Financial Statements
Beta
Revenue$10.73B
Operating Expenses$9.57B
Interest Expense$411.00M
Net Income$657.00M
EPS (Basic)$1.79
EPS (Diluted)$1.75
Shares Outstanding (Basic)365.85M
Shares Outstanding (Diluted)375.34M

Key Highlights

  • 1Total revenues increased by 4.0% to $10.733 billion for the quarter ended June 30, 2017, compared to $10.319 billion in the prior year period.
  • 2Net income attributable to HCA Healthcare, Inc. was $657 million for the quarter, largely in line with $658 million in the prior year, with diluted EPS of $1.75 compared to $1.65.
  • 3The company repurchased $966 million of its common stock during the first six months of 2017, indicating a commitment to returning capital to shareholders.
  • 4Cash flows from operating activities remained robust, totaling $2.684 billion for the first six months of 2017, underscoring strong operational cash generation.
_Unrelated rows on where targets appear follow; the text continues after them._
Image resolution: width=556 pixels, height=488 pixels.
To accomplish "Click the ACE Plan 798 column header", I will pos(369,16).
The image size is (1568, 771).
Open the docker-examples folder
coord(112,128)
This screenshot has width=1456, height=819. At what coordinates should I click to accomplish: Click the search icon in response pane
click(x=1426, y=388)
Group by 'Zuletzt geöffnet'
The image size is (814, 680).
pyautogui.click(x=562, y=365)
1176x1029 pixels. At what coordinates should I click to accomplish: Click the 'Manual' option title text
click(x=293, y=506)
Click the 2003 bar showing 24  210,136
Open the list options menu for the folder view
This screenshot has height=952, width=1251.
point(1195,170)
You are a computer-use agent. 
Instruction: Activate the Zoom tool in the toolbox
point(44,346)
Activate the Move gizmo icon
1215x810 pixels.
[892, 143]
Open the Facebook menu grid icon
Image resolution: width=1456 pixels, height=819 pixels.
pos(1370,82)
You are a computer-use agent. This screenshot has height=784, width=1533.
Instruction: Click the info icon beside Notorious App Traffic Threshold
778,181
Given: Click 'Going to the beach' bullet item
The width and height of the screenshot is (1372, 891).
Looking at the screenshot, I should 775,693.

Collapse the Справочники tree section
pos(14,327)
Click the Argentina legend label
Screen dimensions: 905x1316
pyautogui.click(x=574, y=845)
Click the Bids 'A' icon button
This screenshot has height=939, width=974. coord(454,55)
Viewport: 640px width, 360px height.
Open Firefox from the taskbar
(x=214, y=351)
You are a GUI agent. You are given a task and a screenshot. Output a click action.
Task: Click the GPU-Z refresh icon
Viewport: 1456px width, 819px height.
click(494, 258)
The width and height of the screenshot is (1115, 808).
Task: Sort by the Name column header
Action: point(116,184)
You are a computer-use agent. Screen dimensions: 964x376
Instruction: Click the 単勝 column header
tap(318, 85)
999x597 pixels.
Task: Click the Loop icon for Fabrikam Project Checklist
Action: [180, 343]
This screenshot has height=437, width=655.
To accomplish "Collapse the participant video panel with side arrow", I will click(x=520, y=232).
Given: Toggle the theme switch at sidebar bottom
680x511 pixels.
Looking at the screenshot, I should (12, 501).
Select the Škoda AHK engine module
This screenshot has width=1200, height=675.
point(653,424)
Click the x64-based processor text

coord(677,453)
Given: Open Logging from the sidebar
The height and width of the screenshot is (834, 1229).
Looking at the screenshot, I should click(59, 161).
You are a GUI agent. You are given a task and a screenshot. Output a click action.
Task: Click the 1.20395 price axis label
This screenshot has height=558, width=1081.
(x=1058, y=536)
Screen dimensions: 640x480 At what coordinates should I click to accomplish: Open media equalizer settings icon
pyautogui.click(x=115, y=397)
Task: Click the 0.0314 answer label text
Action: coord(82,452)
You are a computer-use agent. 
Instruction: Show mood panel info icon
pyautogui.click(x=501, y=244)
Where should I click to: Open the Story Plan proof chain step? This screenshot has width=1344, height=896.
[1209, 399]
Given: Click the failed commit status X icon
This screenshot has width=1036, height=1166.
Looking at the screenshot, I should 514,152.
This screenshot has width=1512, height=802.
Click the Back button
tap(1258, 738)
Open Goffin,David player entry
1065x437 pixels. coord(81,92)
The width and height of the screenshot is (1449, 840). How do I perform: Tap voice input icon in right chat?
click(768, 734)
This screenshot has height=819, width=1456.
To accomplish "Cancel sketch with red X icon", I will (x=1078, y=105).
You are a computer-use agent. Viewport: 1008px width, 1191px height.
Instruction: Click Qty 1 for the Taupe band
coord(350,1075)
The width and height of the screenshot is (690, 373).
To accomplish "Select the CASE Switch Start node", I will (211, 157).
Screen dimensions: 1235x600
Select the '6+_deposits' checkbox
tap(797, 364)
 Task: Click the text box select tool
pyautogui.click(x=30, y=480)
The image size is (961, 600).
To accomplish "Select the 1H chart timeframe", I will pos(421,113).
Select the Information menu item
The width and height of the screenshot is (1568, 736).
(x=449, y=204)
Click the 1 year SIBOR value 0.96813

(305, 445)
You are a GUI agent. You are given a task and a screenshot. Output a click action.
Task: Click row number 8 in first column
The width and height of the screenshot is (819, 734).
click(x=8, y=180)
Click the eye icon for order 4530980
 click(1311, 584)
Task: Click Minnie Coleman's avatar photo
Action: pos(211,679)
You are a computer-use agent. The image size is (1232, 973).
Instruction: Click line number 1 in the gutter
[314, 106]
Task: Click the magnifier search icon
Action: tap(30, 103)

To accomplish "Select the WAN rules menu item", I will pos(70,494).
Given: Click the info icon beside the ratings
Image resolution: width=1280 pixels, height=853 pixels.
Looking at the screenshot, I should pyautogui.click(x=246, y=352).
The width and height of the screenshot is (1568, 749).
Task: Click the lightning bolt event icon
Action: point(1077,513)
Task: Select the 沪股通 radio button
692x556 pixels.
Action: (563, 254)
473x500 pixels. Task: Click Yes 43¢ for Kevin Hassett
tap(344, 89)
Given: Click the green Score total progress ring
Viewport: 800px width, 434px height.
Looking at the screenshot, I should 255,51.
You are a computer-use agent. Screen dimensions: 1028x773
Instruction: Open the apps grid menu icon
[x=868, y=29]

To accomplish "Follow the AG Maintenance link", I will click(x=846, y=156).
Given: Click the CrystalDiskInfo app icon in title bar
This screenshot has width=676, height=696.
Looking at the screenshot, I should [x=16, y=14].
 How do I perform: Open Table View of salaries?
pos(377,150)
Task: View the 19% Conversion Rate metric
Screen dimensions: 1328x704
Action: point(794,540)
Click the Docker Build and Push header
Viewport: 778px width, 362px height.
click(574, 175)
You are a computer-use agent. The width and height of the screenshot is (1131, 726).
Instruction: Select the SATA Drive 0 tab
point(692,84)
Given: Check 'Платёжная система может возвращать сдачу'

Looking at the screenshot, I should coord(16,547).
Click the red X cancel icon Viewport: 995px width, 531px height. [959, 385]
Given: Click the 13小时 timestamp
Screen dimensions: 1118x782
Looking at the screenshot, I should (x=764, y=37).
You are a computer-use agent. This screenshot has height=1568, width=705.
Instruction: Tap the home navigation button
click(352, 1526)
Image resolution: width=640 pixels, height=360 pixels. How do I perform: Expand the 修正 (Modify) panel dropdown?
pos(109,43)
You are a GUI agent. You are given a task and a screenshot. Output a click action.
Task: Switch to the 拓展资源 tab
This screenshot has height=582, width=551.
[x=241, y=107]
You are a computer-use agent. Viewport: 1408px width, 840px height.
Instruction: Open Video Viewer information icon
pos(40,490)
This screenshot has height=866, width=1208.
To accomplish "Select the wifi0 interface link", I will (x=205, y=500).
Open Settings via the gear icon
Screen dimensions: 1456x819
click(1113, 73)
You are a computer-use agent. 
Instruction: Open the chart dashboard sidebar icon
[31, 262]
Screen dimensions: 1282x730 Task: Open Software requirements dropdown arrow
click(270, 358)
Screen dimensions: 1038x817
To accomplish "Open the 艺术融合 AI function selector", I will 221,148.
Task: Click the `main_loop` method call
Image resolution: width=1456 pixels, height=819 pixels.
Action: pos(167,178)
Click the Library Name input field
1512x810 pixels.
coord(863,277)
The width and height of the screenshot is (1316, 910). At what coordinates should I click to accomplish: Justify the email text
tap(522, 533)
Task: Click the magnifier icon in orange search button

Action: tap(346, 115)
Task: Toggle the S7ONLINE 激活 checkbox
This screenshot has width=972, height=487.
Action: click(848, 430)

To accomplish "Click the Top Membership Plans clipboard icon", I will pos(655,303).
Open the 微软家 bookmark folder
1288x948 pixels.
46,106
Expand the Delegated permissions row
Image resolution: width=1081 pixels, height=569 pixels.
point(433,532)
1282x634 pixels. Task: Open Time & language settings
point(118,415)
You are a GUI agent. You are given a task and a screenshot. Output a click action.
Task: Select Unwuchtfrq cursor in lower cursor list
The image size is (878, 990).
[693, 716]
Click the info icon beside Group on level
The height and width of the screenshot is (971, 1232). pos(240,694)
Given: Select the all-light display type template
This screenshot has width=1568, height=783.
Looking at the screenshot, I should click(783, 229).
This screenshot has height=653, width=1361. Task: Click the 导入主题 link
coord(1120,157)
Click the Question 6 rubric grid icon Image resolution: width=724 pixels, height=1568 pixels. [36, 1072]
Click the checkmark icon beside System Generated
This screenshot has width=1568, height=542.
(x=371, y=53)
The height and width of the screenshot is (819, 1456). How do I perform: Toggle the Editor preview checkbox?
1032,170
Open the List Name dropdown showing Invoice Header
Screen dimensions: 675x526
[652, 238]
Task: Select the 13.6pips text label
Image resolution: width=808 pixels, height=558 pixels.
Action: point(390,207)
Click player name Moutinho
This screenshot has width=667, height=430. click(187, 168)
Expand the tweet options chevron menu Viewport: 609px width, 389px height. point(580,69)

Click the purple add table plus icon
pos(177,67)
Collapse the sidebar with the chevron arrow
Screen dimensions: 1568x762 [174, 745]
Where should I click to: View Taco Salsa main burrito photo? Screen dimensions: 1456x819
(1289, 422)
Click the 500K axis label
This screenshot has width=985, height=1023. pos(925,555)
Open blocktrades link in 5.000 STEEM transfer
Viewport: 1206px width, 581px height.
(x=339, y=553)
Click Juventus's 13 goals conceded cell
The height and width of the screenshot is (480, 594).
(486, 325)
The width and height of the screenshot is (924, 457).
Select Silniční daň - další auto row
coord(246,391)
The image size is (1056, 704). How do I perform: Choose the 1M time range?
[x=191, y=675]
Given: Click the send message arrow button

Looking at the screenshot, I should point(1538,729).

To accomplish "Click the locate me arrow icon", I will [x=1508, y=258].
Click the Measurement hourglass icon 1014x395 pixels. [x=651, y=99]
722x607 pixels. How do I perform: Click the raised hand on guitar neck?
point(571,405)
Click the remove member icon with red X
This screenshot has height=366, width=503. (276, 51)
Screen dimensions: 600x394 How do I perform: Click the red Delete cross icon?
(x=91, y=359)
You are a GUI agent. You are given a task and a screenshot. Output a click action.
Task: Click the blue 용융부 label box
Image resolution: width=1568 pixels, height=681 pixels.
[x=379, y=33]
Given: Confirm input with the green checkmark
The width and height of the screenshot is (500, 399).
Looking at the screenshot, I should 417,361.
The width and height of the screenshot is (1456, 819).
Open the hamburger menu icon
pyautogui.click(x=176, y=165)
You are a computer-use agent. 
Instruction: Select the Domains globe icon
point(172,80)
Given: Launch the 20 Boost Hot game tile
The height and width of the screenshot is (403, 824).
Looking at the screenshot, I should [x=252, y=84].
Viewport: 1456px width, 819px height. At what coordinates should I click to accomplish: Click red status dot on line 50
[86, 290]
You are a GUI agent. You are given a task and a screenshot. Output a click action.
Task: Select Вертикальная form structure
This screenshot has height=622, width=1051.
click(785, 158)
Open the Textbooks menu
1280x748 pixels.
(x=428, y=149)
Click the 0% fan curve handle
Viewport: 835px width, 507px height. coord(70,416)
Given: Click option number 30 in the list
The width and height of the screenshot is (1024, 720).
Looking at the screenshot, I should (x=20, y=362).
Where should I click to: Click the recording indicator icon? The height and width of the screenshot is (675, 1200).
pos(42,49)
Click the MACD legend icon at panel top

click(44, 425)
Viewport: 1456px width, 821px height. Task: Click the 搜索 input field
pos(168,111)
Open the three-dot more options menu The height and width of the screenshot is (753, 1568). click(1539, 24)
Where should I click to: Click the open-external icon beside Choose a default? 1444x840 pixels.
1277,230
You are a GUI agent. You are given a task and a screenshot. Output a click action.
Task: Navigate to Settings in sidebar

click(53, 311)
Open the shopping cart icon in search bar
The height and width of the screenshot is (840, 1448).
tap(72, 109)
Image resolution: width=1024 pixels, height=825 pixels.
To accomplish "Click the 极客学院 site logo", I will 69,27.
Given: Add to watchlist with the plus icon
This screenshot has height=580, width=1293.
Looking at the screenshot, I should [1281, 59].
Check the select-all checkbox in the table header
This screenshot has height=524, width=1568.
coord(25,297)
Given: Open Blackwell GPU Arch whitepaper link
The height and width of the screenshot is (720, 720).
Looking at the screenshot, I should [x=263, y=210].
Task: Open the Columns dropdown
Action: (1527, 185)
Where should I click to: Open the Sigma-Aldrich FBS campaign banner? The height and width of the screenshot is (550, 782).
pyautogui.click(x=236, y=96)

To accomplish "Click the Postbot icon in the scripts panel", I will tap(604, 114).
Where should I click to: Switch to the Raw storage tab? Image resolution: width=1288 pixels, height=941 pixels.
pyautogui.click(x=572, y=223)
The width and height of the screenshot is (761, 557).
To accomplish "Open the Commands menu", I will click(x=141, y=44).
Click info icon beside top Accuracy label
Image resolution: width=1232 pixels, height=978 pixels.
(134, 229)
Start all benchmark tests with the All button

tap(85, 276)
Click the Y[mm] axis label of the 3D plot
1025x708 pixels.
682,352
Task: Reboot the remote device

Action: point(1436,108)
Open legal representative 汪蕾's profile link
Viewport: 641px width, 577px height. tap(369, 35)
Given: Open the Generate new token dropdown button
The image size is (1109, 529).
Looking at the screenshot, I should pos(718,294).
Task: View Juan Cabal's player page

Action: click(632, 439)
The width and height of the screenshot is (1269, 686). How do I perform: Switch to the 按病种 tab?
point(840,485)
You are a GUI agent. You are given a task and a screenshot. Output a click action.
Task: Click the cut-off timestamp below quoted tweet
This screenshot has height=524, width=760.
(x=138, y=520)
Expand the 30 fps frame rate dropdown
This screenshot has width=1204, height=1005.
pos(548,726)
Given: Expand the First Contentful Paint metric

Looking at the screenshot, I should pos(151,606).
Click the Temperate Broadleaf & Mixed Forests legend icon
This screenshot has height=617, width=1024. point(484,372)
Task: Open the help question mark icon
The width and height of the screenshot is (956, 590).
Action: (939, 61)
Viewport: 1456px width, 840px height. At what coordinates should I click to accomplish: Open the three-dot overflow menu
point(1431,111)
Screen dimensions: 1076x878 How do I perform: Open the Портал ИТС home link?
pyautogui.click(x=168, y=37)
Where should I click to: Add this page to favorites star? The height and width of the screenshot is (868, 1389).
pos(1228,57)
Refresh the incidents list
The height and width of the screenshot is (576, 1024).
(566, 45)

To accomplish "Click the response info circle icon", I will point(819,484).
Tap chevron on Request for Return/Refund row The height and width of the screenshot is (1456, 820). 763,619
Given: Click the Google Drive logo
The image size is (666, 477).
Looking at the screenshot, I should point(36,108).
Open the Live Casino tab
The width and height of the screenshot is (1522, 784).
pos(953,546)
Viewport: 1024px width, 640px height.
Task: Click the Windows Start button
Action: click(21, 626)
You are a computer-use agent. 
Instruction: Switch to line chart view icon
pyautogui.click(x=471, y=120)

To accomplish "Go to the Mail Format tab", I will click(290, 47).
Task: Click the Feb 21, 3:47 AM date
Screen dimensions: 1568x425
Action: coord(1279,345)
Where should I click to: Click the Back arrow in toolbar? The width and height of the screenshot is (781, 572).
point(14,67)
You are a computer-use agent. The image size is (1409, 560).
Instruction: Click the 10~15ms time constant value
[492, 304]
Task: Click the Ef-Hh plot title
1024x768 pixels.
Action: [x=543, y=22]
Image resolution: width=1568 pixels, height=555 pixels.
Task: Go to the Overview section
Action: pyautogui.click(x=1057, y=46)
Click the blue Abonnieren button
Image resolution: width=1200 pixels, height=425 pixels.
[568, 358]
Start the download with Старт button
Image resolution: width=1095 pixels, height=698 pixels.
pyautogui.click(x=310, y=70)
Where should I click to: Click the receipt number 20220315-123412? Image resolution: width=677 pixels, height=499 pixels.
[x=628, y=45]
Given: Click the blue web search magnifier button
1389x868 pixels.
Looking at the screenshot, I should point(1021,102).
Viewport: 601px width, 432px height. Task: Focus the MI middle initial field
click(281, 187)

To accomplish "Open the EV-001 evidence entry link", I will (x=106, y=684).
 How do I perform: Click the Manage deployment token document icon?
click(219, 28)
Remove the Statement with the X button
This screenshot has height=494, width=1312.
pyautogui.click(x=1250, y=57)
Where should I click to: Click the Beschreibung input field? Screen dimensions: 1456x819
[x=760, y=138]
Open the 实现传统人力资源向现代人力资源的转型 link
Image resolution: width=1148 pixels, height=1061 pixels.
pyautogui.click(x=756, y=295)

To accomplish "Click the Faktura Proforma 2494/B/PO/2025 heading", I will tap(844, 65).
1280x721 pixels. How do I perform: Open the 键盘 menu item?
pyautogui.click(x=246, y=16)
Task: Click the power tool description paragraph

  • 5Capital expenditures, excluding acquisitions, were $1.304 billion for the first six months of 2017, signaling continued investment in facilities and infrastructure.
  • 6The provision for doubtful accounts significantly increased by $311 million in the second quarter of 2017, primarily due to higher uninsured discounts and charity care, impacting reported revenue before doubtful accounts.
  • 7HCA amended its senior secured revolving credit facilities in June 2017, increasing commitments and extending maturity dates, enhancing financial flexibility.